Non-equilibrium hot electrons have high energy and momentum, ultra-fast speed, high activity, etc., so they have great application prospects in high-speed devices, photoelectric detection, energy conversion and so on.However, due to its rapid cooling process and short life, the utilization of hot electrons is currently inefficient.In addition, the relevant physical mechanisms of thermal electrons are yet to be further studied.
Recently, Wang Xiaomu's research group of the School of Electronic Science and Engineering, Nanjing University, and Xu Yang's research group of the School of Microelectronics, Zhejiang University collaborated to generate "Ultrahot electrons", whose temperature is much higher than lattice and equilibrium cold electrons. This "Ultrahot electrons" can achieve a breakthrough in the wavelength threshold in the photoelectric effect, that is, absorption and utilization of electromagnetic waves far below the threshold frequency determined by the energy barrier can be achieved.Studies have shown that the use of this ultrahot electron device based on graphene/boron nitride/graphene-based van der Waals vertical heterostructures can achieve near-infrared light at high barriers (about 3.5 eV).Detection and collection of 1550 nm, 0.8 eV).At the same time, the tunneling structure of this high barrier effectively suppresses dark current noise.In addition, the study also saw the negative differential photoreaction in this heterostructure for the first time. This peculiar phenomenon is caused by the complex competition between the thermal emission process, the hot electron cooling process and the tunneling process.
Related results were published on Nano Letters under the topic of Plasmon Excited Ultrahot Carriers and Negative Differential Photoresponse in a Vertical Graphene van der Waals Heterostructure.

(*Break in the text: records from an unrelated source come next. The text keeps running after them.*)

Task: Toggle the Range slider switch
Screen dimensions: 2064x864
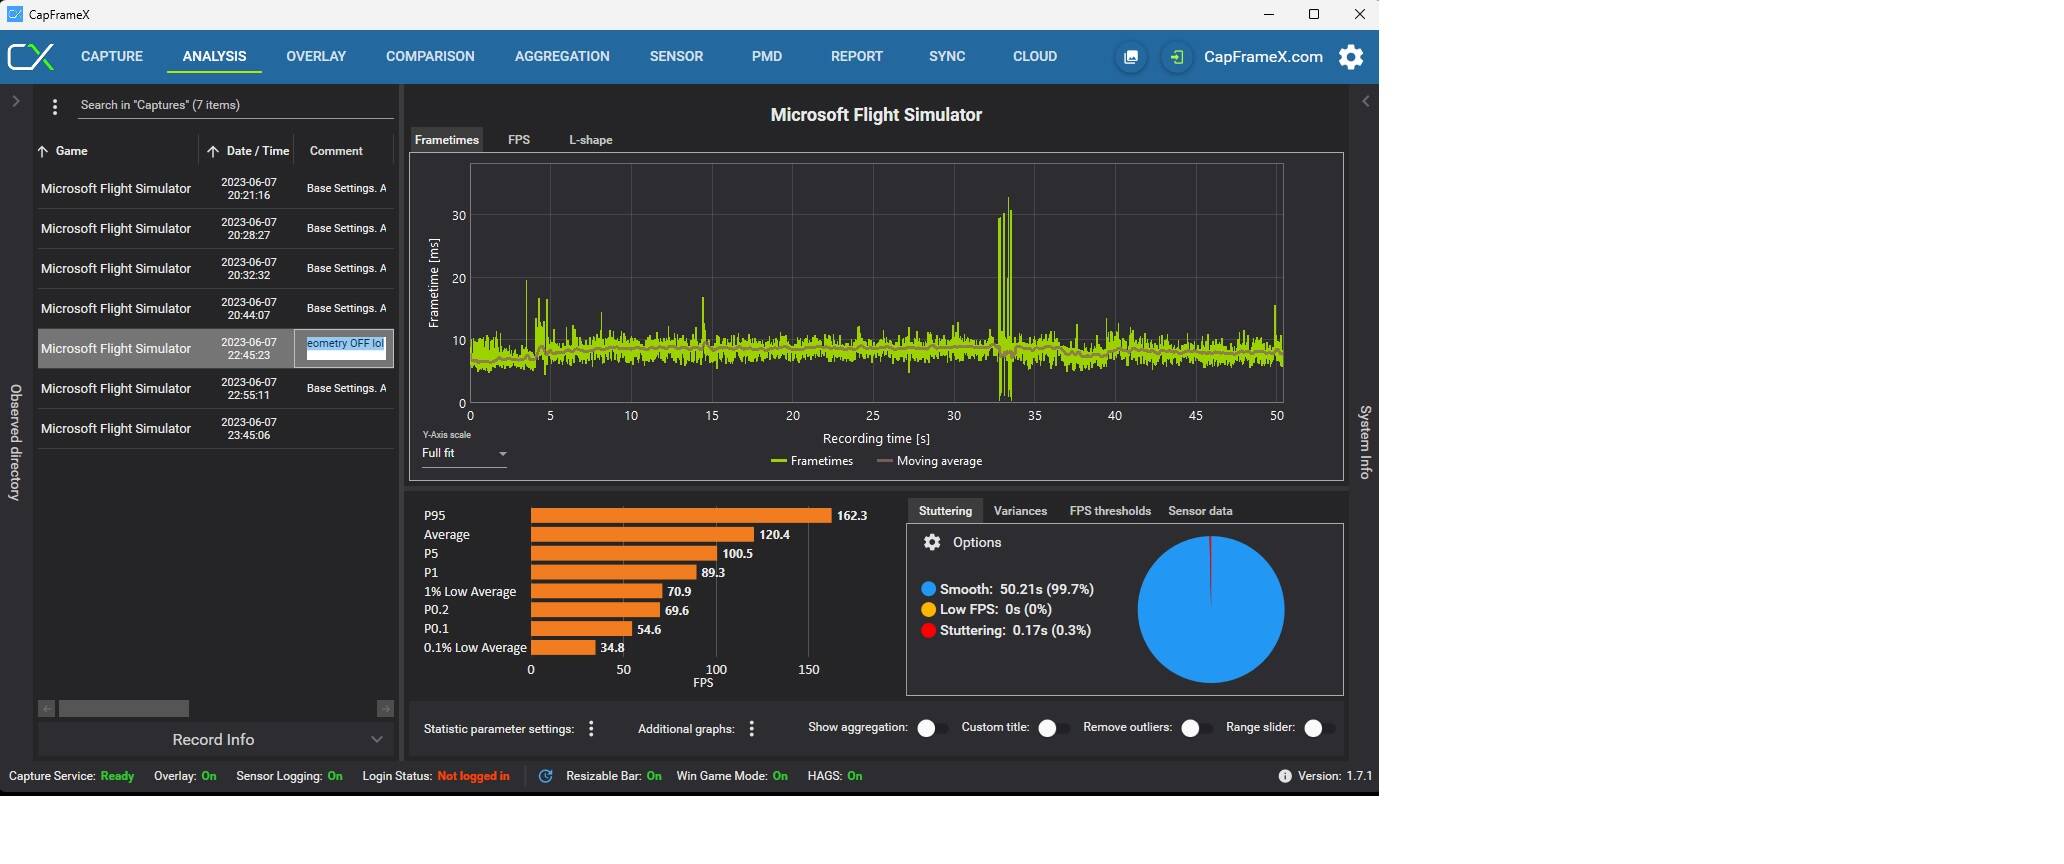Action: coord(1319,728)
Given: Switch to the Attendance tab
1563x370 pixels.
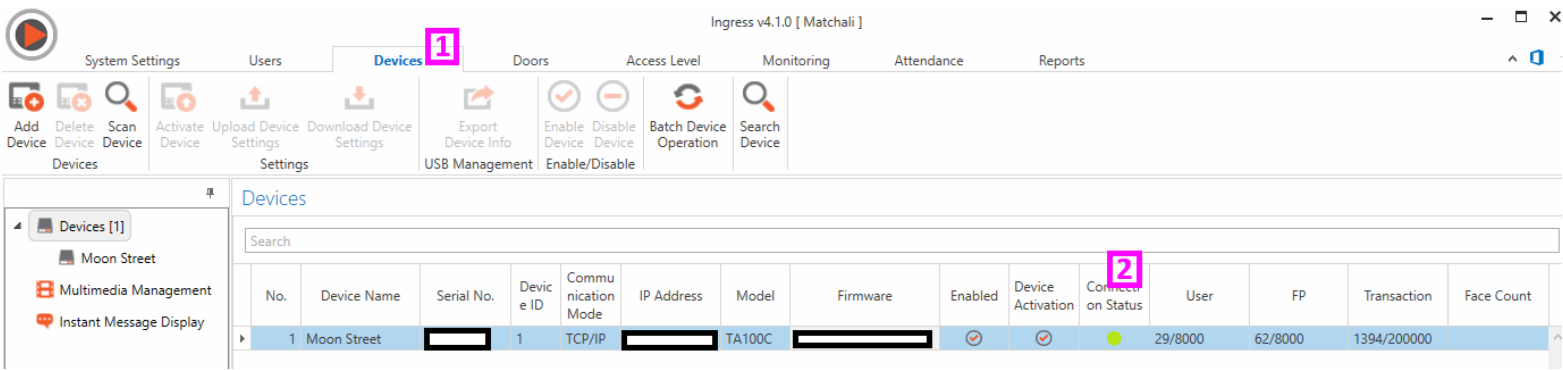Looking at the screenshot, I should coord(928,60).
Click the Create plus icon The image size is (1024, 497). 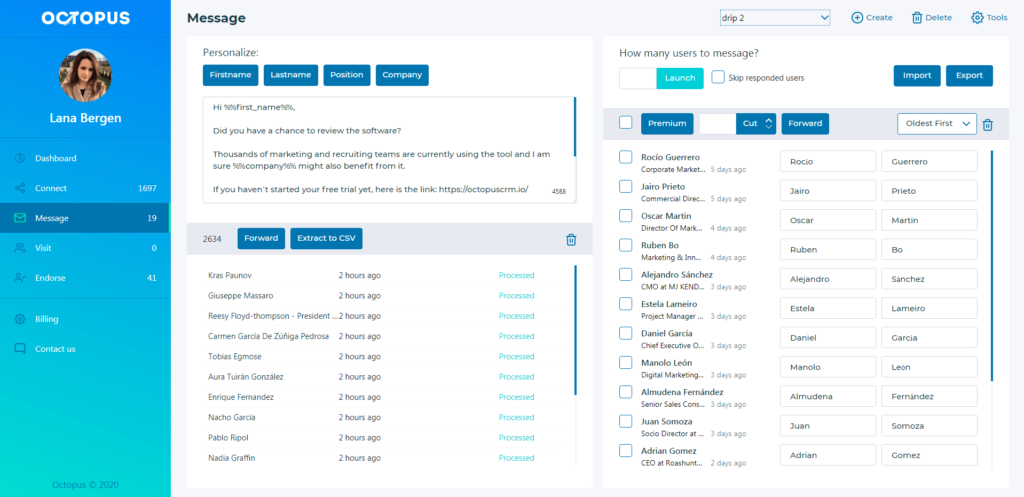[x=857, y=18]
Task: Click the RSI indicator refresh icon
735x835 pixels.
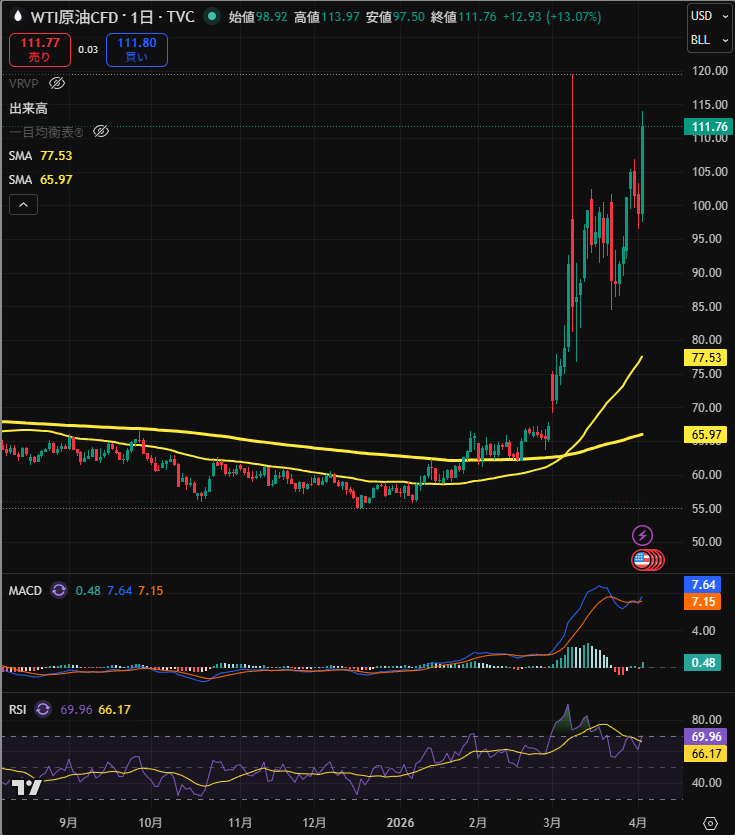Action: point(43,709)
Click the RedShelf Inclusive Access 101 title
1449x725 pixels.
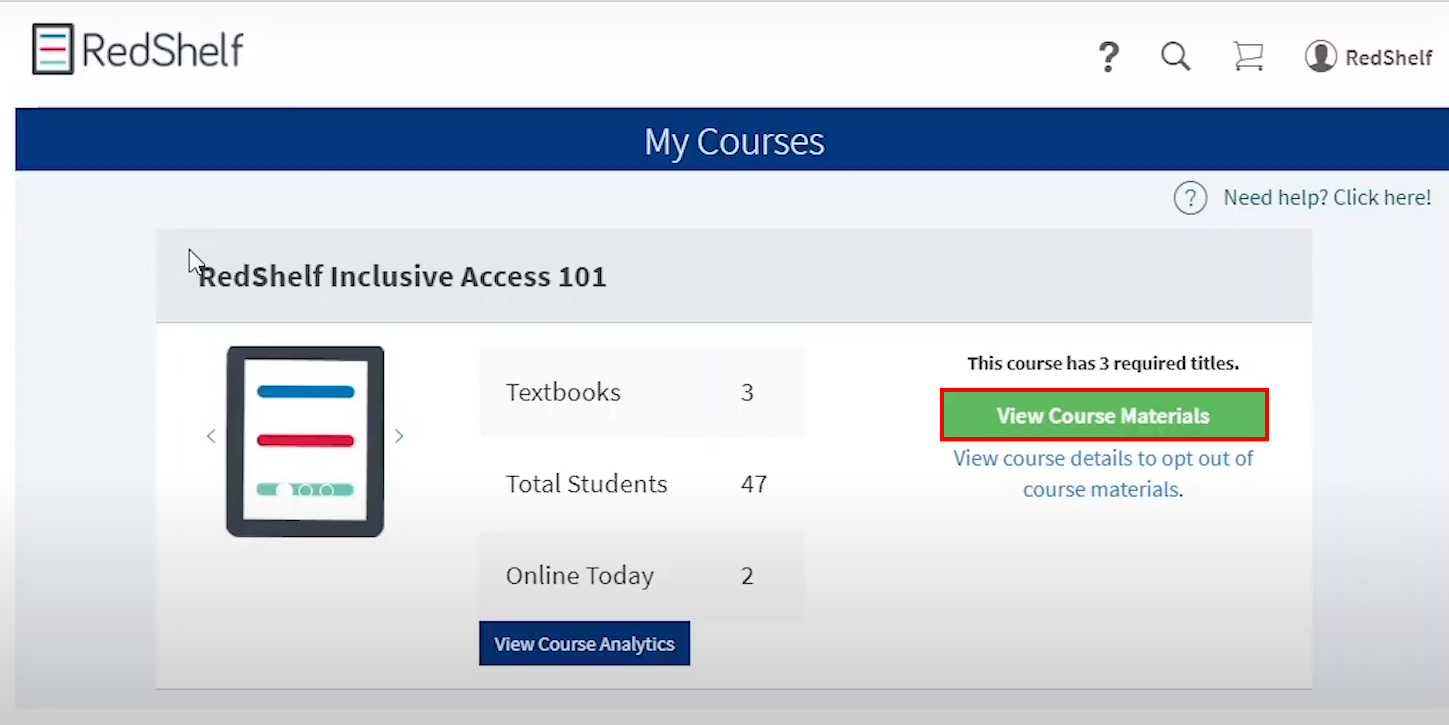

This research work not only proposes a method of detecting low-energy long-wavelength photons, enhancing the detector's photoresponse, and suppressing dark current noise. At the same time, the proposed ultrahot electron excited by surface plasmons provides a new idea for the generation, collection and control of non-equilibrium thermoelectrons.
Professor Wang Xiaomu from Nanjing University, Professor Xu Yang from Zhejiang University and Professor Shao Lei from the Chinese University of Hong Kong are the joint communication of this article.The project was completed by Dr. Li Wei (first author) and Liu Wei (second author) of Zhejiang University during the joint training of Professor Wang Xiaomu of Nanjing University.Professor Shao Lei from the Chinese University of Hong Kong has provided great help in the theoretical calculations section.Professor Shi Yi, Prof. Qi Feng, Professor Yu Linwei and Associate Professor Wang Jun transferred from Nanjing University also gave great support and help in this project.
The research was supported by the National Natural Science Foundation, the National Key Research and Development Program, and the Zhejiang Natural Science Foundation and the Chinese Academy of Sciences Strategic Research Program.Special thanks to Zhejiang University Micro-Nano Processing Platform and the State Key Laboratory of Silicon Materials for their support.